'''
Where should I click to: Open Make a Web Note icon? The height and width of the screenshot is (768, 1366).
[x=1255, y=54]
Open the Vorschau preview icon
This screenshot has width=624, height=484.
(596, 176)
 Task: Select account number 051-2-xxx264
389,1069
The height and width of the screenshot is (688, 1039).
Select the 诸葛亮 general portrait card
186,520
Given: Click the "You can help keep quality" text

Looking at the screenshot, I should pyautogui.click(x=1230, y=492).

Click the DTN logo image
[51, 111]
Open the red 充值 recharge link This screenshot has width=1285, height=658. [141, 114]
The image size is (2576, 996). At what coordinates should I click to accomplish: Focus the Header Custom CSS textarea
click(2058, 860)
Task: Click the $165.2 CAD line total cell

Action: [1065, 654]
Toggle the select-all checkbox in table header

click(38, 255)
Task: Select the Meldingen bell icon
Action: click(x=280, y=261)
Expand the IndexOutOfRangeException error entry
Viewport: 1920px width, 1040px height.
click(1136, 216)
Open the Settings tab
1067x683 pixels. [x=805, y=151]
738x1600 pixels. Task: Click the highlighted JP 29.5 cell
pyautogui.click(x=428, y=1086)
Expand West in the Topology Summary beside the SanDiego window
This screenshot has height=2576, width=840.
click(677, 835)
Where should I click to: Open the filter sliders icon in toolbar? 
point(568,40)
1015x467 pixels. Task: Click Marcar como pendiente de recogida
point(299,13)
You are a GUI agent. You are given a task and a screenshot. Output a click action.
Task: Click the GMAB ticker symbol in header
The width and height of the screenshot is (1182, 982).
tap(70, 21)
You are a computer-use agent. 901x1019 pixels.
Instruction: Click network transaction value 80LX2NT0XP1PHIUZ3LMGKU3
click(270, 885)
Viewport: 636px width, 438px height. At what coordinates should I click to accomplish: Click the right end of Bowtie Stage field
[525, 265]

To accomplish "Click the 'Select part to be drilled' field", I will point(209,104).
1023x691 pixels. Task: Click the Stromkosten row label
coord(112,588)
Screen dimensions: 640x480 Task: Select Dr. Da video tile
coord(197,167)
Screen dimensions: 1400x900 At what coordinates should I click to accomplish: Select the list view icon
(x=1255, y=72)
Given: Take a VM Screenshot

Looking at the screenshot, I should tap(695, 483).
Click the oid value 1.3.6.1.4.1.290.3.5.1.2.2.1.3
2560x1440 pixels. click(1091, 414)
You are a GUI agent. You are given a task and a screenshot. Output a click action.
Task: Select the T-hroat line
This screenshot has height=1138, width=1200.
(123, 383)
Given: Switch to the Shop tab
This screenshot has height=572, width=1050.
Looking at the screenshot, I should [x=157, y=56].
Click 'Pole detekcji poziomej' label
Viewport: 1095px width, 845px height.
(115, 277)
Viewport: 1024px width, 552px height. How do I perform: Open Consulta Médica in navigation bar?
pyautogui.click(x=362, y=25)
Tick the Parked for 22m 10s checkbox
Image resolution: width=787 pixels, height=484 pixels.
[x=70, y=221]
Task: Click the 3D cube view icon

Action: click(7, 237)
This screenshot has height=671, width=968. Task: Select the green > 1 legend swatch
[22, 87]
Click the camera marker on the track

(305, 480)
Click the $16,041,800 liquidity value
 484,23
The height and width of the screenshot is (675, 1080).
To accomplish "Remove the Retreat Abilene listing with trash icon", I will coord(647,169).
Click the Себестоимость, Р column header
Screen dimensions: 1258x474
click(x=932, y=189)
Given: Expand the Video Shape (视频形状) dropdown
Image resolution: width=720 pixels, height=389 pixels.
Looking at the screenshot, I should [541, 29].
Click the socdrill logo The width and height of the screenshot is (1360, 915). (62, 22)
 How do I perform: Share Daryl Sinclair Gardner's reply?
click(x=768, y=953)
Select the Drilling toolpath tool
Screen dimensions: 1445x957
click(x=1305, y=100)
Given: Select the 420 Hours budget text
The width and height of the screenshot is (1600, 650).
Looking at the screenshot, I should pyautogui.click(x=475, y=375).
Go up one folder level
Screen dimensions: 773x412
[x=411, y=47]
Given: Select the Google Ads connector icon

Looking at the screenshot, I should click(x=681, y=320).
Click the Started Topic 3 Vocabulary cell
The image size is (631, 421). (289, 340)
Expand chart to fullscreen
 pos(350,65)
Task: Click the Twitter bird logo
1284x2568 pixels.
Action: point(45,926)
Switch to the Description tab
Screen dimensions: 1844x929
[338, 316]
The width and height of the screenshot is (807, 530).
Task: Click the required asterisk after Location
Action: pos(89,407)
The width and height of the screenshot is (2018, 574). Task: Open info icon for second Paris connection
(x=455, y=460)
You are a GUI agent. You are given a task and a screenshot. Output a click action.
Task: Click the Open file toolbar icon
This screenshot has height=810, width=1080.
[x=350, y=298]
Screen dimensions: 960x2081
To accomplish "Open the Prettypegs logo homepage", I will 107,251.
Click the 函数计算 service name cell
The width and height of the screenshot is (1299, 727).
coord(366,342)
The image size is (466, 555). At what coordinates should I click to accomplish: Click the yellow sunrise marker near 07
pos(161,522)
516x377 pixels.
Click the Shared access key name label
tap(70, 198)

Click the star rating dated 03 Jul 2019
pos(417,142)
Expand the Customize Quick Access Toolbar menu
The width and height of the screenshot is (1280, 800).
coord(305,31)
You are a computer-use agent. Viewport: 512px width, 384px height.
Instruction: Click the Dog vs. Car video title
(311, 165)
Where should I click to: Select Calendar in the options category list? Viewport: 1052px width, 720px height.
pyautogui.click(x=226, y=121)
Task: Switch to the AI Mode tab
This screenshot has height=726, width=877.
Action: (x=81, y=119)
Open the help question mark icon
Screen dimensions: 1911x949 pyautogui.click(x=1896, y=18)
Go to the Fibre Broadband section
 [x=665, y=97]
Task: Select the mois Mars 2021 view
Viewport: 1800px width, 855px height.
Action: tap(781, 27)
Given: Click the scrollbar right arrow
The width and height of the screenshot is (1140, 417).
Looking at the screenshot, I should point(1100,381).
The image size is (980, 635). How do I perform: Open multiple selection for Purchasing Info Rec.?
'''
Required work
The response has to contain every record shown above, unaltered and complete.

Answer to this task
Where should I click to: Open Make a Web Note icon? The height and width of the screenshot is (768, 1366).
[x=1255, y=54]
Open the Vorschau preview icon
This screenshot has width=624, height=484.
(596, 176)
 Task: Select account number 051-2-xxx264
389,1069
The height and width of the screenshot is (688, 1039).
Select the 诸葛亮 general portrait card
186,520
Given: Click the "You can help keep quality" text

Looking at the screenshot, I should pyautogui.click(x=1230, y=492).

Click the DTN logo image
[51, 111]
Open the red 充值 recharge link This screenshot has width=1285, height=658. [141, 114]
The image size is (2576, 996). At what coordinates should I click to accomplish: Focus the Header Custom CSS textarea
click(2058, 860)
Task: Click the $165.2 CAD line total cell

Action: [1065, 654]
Toggle the select-all checkbox in table header

click(38, 255)
Task: Select the Meldingen bell icon
Action: click(x=280, y=261)
Expand the IndexOutOfRangeException error entry
Viewport: 1920px width, 1040px height.
click(1136, 216)
Open the Settings tab
1067x683 pixels. [x=805, y=151]
738x1600 pixels. Task: Click the highlighted JP 29.5 cell
pyautogui.click(x=428, y=1086)
Expand West in the Topology Summary beside the SanDiego window
This screenshot has height=2576, width=840.
click(677, 835)
Where should I click to: Open the filter sliders icon in toolbar? 
point(568,40)
1015x467 pixels. Task: Click Marcar como pendiente de recogida
point(299,13)
You are a GUI agent. You are given a task and a screenshot. Output a click action.
Task: Click the GMAB ticker symbol in header
The width and height of the screenshot is (1182, 982).
tap(70, 21)
You are a computer-use agent. 901x1019 pixels.
Instruction: Click network transaction value 80LX2NT0XP1PHIUZ3LMGKU3
click(270, 885)
Viewport: 636px width, 438px height. At what coordinates should I click to accomplish: Click the right end of Bowtie Stage field
[525, 265]

To accomplish "Click the 'Select part to be drilled' field", I will point(209,104).
1023x691 pixels. Task: Click the Stromkosten row label
coord(112,588)
Screen dimensions: 640x480 Task: Select Dr. Da video tile
coord(197,167)
Screen dimensions: 1400x900 At what coordinates should I click to accomplish: Select the list view icon
(x=1255, y=72)
Given: Take a VM Screenshot

Looking at the screenshot, I should tap(695, 483).
Click the oid value 1.3.6.1.4.1.290.3.5.1.2.2.1.3
2560x1440 pixels. click(1091, 414)
You are a GUI agent. You are given a task and a screenshot. Output a click action.
Task: Select the T-hroat line
This screenshot has height=1138, width=1200.
(123, 383)
Given: Switch to the Shop tab
This screenshot has height=572, width=1050.
Looking at the screenshot, I should [x=157, y=56].
Click 'Pole detekcji poziomej' label
Viewport: 1095px width, 845px height.
(115, 277)
Viewport: 1024px width, 552px height. How do I perform: Open Consulta Médica in navigation bar?
pyautogui.click(x=362, y=25)
Tick the Parked for 22m 10s checkbox
Image resolution: width=787 pixels, height=484 pixels.
[x=70, y=221]
Task: Click the 3D cube view icon

Action: click(7, 237)
This screenshot has height=671, width=968. Task: Select the green > 1 legend swatch
[22, 87]
Click the camera marker on the track

(305, 480)
Click the $16,041,800 liquidity value
 484,23
The height and width of the screenshot is (675, 1080).
To accomplish "Remove the Retreat Abilene listing with trash icon", I will coord(647,169).
Click the Себестоимость, Р column header
Screen dimensions: 1258x474
click(x=932, y=189)
Given: Expand the Video Shape (视频形状) dropdown
Image resolution: width=720 pixels, height=389 pixels.
Looking at the screenshot, I should [541, 29].
Click the socdrill logo The width and height of the screenshot is (1360, 915). (62, 22)
 How do I perform: Share Daryl Sinclair Gardner's reply?
click(x=768, y=953)
Select the Drilling toolpath tool
Screen dimensions: 1445x957
click(x=1305, y=100)
Given: Select the 420 Hours budget text
The width and height of the screenshot is (1600, 650).
Looking at the screenshot, I should pyautogui.click(x=475, y=375).
Go up one folder level
Screen dimensions: 773x412
[x=411, y=47]
Given: Select the Google Ads connector icon

Looking at the screenshot, I should click(x=681, y=320).
Click the Started Topic 3 Vocabulary cell
The image size is (631, 421). (289, 340)
Expand chart to fullscreen
 pos(350,65)
Task: Click the Twitter bird logo
1284x2568 pixels.
Action: point(45,926)
Switch to the Description tab
Screen dimensions: 1844x929
[338, 316]
The width and height of the screenshot is (807, 530).
Task: Click the required asterisk after Location
Action: pos(89,407)
The width and height of the screenshot is (2018, 574). Task: Open info icon for second Paris connection
(x=455, y=460)
You are a GUI agent. You are given a task and a screenshot. Output a click action.
Task: Click the Open file toolbar icon
This screenshot has height=810, width=1080.
[x=350, y=298]
Screen dimensions: 960x2081
To accomplish "Open the Prettypegs logo homepage", I will 107,251.
Click the 函数计算 service name cell
The width and height of the screenshot is (1299, 727).
coord(366,342)
The image size is (466, 555). At what coordinates should I click to accomplish: Click the yellow sunrise marker near 07
pos(161,522)
516x377 pixels.
Click the Shared access key name label
tap(70, 198)

Click the star rating dated 03 Jul 2019
pos(417,142)
Expand the Customize Quick Access Toolbar menu
The width and height of the screenshot is (1280, 800).
coord(305,31)
You are a computer-use agent. Viewport: 512px width, 384px height.
Instruction: Click the Dog vs. Car video title
(311, 165)
Where should I click to: Select Calendar in the options category list? Viewport: 1052px width, 720px height.
pyautogui.click(x=226, y=121)
Task: Switch to the AI Mode tab
This screenshot has height=726, width=877.
Action: (x=81, y=119)
Open the help question mark icon
Screen dimensions: 1911x949 pyautogui.click(x=1896, y=18)
Go to the Fibre Broadband section
 [x=665, y=97]
Task: Select the mois Mars 2021 view
Viewport: 1800px width, 855px height.
Action: tap(781, 27)
Given: Click the scrollbar right arrow
The width and height of the screenshot is (1140, 417).
Looking at the screenshot, I should point(1100,381).
The image size is (980, 635). How do I perform: Open multiple selection for Purchasing Info Rec.?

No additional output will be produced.